● What this task involves
Rewrite everything from the start of the records down to the line containing "coordinates (343, 55).", renaming "screen" to "display" and leaving the rest unchanged.

Collected data entries:
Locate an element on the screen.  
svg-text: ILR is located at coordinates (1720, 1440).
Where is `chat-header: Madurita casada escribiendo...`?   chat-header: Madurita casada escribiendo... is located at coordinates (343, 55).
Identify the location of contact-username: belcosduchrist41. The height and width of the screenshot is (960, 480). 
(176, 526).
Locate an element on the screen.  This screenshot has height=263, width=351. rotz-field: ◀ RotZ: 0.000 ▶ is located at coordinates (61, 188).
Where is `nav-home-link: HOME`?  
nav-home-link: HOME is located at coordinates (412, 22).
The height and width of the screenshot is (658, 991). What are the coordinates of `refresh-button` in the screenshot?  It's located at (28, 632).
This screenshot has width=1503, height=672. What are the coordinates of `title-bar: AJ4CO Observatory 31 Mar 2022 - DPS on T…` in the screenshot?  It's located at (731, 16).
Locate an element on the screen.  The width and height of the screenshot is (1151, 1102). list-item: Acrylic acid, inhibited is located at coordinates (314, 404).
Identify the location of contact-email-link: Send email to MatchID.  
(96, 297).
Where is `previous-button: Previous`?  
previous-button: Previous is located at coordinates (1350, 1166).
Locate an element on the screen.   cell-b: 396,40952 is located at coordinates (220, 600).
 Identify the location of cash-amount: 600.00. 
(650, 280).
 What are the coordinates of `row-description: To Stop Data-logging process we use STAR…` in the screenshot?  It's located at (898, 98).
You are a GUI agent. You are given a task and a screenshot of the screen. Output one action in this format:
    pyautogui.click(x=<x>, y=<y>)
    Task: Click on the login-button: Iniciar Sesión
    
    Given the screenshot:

● Answer for this exercise
Locate an element on the display.  
svg-text: ILR is located at coordinates (1720, 1440).
Where is `chat-header: Madurita casada escribiendo...`?   chat-header: Madurita casada escribiendo... is located at coordinates (343, 55).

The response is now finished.